Catchphrase comedy is a capricious beast. It's a fine line between playing to your audience and lazy repetition. As an audience we love being in on the joke, waiting patiently through the setup for the punch-line. We know exactly how it's going to end, but we still react uproariously like upon hearing that glorious assembly of words we've heard a thousand times before. Sounds vaguely like communism to me. If lucky, your witticism will enter the lexicon and echo through schoolyards and cubicles the nation over. And, if that were the measurement of success, David Walliams and Matt Lucas are solid gold comedy giants. However, it's not - and they resolutely are not.

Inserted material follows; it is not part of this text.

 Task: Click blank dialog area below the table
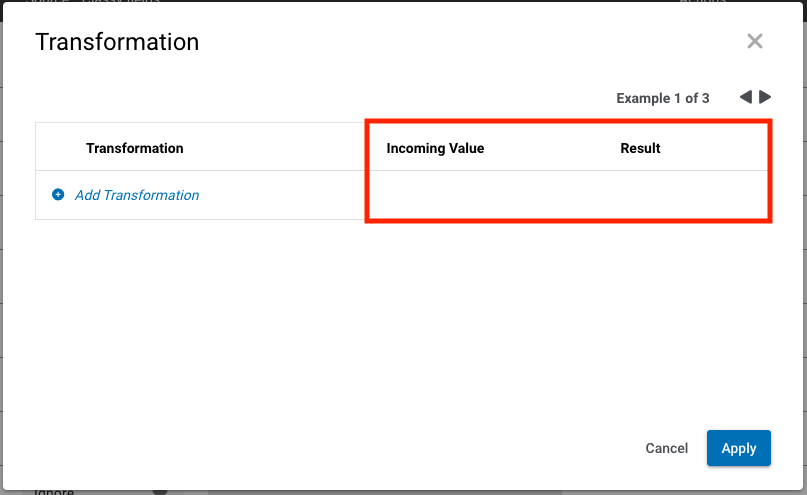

Little Britain USA (and its antecedent Little Britain) is a collection of unendearing, fatuous non-sequiturs strung out over a very slim concept of gross-out sketch comedy played for the lowest common denominator. It has proven to be a very successful formula, with sell-out arena shows, Sunday evening puff pieces and celebrity hook-ups. But beyond Daffyd being the only gay in the village, fake vomit, fat suits and the computer still saying no, there's no real core to this duo's output; not the awkward heart of David Brent, the surreal menace of Papa Lazarou or the blithering ignorance of Alan Partridge. Comedy works when there is reason to watch, committing yourself to fanciful set ups or holding the mirror up to our own internal ugliness. But Walliams and Lucas are incapable of managing the risk.
For this US jaunt of Little Britain there are some concessions for the local audience but nothing that corrects the imbalance of a show that has outstayed its welcome by a wide margin. Which is the approximate length I will continue to avoid it by. Fans, of course, will absolutely love it. I guess that's the point.